In the 62 years since then, Megumi says, his feelings about the United States took a 180-degree turn after seeing Americans go to the defense of others around the world.
This past weekend, Megumi 82, and two others from Japan who lived through the Allied bombing raids met with three Navajo code talkers on Oahu's North Shore in the first Code Talkers Peace Project. The six signed a statement of accord promising to put aside their past bitterness in the interest of peace and friendship.
Megumi says in Japan there is a saying, "Yesterday's enemy, today's friend."
Yoshiteru Kawakami, 73, was just 12 years old when the war ended. At the start of the war, his family became wealthy because his father ownesd a wire factory in Tokyo.
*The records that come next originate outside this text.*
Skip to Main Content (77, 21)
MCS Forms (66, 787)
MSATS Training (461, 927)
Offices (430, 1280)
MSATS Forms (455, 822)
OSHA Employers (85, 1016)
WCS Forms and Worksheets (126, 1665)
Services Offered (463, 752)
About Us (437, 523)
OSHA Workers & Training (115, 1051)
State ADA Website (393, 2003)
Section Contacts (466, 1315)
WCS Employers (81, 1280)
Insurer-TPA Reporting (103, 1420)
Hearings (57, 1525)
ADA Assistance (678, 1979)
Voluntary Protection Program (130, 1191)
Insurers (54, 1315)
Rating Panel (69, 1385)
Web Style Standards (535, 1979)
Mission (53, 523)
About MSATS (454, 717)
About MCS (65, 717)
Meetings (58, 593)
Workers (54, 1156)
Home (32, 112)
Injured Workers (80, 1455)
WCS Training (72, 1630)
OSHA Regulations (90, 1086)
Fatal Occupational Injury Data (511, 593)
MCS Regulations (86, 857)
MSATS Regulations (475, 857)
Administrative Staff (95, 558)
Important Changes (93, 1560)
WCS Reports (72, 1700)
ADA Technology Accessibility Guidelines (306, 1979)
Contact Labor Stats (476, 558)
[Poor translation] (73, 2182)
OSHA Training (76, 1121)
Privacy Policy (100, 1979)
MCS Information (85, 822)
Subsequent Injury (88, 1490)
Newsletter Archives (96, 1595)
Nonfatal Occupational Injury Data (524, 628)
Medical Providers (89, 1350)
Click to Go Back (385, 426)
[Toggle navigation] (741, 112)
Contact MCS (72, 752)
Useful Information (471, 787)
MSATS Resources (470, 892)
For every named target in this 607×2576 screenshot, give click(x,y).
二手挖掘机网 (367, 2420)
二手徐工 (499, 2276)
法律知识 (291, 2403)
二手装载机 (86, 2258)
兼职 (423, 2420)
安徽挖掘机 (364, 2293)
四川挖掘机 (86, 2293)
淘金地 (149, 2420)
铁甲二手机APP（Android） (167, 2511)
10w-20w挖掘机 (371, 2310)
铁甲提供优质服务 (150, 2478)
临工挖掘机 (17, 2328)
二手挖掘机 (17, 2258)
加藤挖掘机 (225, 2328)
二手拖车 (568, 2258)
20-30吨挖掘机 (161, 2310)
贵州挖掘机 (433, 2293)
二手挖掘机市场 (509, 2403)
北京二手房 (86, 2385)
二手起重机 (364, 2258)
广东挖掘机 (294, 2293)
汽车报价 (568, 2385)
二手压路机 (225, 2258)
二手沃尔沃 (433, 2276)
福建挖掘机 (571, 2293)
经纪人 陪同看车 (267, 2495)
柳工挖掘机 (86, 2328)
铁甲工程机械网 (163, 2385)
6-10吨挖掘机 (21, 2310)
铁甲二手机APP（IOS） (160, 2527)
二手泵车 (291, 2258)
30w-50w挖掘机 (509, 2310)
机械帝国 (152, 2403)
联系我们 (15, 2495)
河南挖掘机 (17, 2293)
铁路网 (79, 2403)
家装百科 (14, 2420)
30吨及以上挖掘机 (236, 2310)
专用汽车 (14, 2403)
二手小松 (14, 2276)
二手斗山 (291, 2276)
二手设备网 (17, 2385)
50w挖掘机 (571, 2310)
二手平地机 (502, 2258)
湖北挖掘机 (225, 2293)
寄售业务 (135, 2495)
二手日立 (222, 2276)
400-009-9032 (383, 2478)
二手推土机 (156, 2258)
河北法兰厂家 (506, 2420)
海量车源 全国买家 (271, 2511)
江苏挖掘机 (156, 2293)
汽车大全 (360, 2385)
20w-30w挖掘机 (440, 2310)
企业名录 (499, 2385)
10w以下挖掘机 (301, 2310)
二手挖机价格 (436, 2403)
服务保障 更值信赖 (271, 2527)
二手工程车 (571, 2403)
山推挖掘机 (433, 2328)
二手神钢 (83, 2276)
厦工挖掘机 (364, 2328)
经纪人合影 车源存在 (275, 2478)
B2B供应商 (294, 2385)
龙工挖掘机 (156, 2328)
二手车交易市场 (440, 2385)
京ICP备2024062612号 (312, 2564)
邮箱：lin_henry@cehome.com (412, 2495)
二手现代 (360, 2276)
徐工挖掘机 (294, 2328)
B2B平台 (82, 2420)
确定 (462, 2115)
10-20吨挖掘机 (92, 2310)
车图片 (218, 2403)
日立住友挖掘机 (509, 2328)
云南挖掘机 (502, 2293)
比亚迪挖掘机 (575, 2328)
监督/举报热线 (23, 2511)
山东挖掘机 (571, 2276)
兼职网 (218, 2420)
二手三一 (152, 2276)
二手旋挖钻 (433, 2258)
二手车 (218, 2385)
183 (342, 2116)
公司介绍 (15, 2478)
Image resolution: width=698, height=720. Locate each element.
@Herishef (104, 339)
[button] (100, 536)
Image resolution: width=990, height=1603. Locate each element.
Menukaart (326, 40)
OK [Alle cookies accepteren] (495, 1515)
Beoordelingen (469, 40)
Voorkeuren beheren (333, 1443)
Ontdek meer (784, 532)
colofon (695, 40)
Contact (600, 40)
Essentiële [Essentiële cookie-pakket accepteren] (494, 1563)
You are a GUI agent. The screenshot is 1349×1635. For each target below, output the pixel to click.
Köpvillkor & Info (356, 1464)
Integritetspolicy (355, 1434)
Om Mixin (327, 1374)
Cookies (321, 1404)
But the Allied bombing raids wiped out the factory and the family home.
"All of a sudden we were very, very, very poor. We almost had nothing. At that time I had a revenge spirit against the United States," Kawakami said.
But his feelings about Americans also changed over the years. He attended a church in Japan set up by American donations and converted to Christianity. While attending graduate school in Indiana on a U.S. government scholarship, he experienced American hospitality from families that had taken him into their homes.
Navajo code talkers Teddy Draper Sr., Keith Little and Samuel Tso also softened their hard feelings for their former enemies over the years. All three said they joined the U.S. Marines to fight the Japanese who bombed Pearl Harbor. The Marines sent them to school to learn a new code using their Navajo language and used them to transmit battlefield radio communications that the Japanese could not decipher.
Tadashi Fujita was too young to fight in the war. Fujita, 76, said he spent his teenage years helping farmers feed the country. He said his Christian faith and his training in negotiation drive his desire to make peace with his former enemies. He learned the art of negotiation at Harvard, then later taught it as a university professor in Japan and a consultant to the government and businesses.
He said he learned a new method of making peace with others this past weekend here and that the world can learn a lot from Hawaiians about resolving conflicts.
"This hooponopono is much more important than the Harvard teaching," Fujita said of the reconciliation.